→ Activity
Read the account of a father in law's illness below and list every role it says he held in his son's life.

→ Source document

It was also the time in my life when I found myself with a very ill father in law. He had a series of complications from a back surgery for spinal stenosis. And when I say complications, I mean, he had an open infected wound on his lower back that my very non-medical mother in law had to pack. He had IV antibiotics at home, he had a slew of medications that neither he nor my mother in law knew a whole lot about.

I remember sitting at my father in law’s bedside one night, pregnant with our first miracle baby…I sat there watching his frail body, his chest rise and fall. I looked down at my belly and I wondered. Would he meet this child? What would happen to my husband if he lost his dad, his best friend, his confidant in this life…aside from me, but I was very new in this role as his wife. He had known his dad for all of his twenty-seven years. His dad has been his constant, his source of centering, his root sustainer.

I watched him. I prayed. I saw the team of residents come in the room and ask him to consent for a procedure. He had had a medication that causes drowsiness. He was incoherent. Sign here, the resident said…and I believe he had no ill intentions…but this was another procedure added to the laundry list…that they were not sure would work…and my father in law took the pen, ready to sign, just as had been requested. I intercepted the pen. I asked the resident to ask my father in law his name. I asked that they consider whether he was coherent enough to sign a consent.

→ Extracted material
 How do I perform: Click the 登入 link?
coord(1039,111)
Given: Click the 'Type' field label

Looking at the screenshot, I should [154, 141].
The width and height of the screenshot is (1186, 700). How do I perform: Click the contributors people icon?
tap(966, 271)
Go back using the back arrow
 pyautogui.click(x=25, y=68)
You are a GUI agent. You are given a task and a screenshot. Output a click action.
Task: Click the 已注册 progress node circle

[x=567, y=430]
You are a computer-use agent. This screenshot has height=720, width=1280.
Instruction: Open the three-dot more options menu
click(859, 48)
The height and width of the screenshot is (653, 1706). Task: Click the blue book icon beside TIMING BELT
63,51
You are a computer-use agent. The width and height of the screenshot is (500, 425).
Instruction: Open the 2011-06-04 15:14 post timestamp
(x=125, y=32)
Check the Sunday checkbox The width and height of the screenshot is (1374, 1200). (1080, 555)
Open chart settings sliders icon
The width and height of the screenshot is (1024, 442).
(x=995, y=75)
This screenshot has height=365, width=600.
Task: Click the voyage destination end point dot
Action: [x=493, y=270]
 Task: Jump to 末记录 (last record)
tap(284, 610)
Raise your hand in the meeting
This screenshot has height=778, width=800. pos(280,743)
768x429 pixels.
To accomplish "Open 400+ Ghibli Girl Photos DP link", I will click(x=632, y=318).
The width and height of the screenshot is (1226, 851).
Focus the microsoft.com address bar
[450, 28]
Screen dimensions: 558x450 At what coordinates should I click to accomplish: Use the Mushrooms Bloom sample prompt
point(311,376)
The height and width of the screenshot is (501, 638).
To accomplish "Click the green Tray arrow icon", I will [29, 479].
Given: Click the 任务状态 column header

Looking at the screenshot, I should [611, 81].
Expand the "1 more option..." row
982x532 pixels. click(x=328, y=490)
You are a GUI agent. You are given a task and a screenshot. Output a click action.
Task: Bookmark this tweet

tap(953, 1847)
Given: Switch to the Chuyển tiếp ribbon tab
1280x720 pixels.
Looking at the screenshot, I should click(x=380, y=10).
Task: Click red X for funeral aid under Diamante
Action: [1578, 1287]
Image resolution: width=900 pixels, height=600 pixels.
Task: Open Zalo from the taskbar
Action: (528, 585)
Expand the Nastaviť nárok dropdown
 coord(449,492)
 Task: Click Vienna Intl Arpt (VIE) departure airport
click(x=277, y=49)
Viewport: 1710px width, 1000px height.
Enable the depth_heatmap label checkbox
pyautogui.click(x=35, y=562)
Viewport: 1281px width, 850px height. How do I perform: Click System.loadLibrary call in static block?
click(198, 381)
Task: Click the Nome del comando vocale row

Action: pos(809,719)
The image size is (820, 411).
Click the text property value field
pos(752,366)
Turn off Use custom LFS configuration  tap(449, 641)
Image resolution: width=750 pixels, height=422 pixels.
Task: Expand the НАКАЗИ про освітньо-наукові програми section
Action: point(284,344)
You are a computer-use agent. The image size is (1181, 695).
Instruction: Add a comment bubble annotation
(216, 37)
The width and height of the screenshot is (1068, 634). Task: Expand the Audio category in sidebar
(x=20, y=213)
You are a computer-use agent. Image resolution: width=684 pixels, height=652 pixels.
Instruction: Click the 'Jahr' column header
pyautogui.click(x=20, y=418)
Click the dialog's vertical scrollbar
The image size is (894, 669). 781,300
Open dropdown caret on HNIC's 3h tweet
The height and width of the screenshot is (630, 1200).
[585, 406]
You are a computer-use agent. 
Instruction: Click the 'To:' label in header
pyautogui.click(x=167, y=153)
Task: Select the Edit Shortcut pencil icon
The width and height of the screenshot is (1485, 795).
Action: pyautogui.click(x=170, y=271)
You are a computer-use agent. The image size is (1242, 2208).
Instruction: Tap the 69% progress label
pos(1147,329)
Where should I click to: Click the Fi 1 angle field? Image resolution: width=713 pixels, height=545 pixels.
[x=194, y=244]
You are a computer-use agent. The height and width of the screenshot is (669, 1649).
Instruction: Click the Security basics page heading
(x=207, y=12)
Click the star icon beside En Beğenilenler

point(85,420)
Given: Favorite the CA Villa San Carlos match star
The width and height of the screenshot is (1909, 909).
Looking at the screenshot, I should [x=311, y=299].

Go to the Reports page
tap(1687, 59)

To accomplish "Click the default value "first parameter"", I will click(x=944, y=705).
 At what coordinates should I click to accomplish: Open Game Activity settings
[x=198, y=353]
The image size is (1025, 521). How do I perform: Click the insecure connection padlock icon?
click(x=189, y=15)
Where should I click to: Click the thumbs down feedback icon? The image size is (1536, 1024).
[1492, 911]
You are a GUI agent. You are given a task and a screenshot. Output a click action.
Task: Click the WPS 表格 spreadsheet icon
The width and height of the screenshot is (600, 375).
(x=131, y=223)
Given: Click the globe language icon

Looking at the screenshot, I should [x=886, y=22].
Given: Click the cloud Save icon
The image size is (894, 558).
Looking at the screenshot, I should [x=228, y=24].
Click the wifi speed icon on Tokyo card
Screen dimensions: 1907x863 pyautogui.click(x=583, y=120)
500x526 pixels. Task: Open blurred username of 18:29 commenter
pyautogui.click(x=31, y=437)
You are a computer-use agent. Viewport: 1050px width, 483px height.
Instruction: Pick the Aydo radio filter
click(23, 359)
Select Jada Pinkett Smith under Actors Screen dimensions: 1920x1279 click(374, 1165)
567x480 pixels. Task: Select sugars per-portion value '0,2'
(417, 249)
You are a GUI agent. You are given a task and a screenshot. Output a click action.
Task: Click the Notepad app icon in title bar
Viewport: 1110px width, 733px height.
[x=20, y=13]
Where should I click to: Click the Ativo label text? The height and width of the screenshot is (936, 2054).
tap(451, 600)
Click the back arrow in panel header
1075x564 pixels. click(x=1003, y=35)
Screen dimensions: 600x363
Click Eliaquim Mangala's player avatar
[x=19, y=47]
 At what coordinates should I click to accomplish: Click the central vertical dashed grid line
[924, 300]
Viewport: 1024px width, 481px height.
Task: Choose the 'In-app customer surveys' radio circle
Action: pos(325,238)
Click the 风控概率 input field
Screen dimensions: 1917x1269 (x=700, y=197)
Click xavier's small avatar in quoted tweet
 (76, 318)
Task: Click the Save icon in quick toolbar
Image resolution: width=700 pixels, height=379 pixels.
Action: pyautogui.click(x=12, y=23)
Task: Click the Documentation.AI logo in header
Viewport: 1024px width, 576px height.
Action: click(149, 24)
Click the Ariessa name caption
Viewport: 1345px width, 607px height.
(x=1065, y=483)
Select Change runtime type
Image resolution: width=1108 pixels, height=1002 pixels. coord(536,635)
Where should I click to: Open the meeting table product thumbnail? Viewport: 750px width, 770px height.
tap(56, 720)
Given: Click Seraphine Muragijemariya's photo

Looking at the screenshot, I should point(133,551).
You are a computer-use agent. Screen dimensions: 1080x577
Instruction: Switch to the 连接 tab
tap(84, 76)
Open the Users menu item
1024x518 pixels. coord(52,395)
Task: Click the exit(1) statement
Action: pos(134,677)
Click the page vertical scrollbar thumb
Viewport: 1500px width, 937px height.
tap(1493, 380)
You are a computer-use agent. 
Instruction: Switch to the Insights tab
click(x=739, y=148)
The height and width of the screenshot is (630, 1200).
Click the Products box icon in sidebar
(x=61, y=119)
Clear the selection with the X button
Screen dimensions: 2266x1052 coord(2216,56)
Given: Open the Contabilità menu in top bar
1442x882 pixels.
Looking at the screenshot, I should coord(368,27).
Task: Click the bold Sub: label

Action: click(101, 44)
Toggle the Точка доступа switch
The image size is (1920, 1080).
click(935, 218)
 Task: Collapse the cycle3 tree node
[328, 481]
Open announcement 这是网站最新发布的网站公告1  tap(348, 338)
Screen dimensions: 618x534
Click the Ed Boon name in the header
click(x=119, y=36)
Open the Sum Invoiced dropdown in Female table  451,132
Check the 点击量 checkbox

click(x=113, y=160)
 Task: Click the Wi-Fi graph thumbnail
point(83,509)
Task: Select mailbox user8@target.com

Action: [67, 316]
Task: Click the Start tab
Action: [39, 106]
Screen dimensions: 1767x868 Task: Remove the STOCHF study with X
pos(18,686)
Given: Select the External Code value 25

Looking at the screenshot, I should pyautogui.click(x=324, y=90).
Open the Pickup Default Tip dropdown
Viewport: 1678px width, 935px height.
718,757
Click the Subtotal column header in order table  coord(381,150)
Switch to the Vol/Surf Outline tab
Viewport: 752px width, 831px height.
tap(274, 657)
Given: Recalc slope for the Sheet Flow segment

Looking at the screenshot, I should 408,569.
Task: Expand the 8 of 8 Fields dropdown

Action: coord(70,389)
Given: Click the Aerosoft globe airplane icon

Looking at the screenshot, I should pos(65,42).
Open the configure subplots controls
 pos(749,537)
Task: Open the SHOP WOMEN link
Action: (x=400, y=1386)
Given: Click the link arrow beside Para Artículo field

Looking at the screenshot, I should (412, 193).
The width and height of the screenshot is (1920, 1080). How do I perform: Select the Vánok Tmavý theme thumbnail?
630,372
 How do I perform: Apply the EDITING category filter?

→ Task solution
- best friend
- confidant
- constant
- source of centering
- root sustainer